§ Brief:
What you return must be every line below that includes the word "accomplish".

§ Supplied material:
==========
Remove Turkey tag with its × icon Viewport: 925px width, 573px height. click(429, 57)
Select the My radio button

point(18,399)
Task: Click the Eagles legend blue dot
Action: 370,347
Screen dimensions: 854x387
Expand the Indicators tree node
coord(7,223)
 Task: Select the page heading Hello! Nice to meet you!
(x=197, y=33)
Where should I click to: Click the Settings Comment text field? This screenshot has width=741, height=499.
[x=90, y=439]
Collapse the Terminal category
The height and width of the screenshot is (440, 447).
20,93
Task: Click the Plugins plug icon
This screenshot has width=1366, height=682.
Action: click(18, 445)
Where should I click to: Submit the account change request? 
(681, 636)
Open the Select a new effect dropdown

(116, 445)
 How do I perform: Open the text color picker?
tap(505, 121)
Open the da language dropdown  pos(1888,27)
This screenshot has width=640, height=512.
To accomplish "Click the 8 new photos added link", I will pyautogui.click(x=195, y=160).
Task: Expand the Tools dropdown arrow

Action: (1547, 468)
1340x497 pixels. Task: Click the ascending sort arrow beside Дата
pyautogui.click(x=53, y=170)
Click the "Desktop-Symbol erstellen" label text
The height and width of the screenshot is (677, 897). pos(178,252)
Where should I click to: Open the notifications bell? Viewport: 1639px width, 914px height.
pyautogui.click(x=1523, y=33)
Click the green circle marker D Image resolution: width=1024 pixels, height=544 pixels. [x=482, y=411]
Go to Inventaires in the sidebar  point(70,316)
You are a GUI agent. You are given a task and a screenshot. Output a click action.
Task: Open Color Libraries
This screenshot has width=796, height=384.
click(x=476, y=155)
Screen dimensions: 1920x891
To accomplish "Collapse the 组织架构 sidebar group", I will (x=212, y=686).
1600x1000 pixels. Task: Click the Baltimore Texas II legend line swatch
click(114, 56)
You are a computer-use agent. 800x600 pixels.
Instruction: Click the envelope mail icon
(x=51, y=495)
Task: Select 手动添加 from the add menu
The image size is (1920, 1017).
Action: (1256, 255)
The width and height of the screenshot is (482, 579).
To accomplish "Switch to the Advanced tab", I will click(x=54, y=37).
==========
§ Problem solution:
To accomplish "Click the 8 new photos added link", I will pyautogui.click(x=195, y=160).
To accomplish "Collapse the 组织架构 sidebar group", I will (x=212, y=686).
To accomplish "Switch to the Advanced tab", I will click(x=54, y=37).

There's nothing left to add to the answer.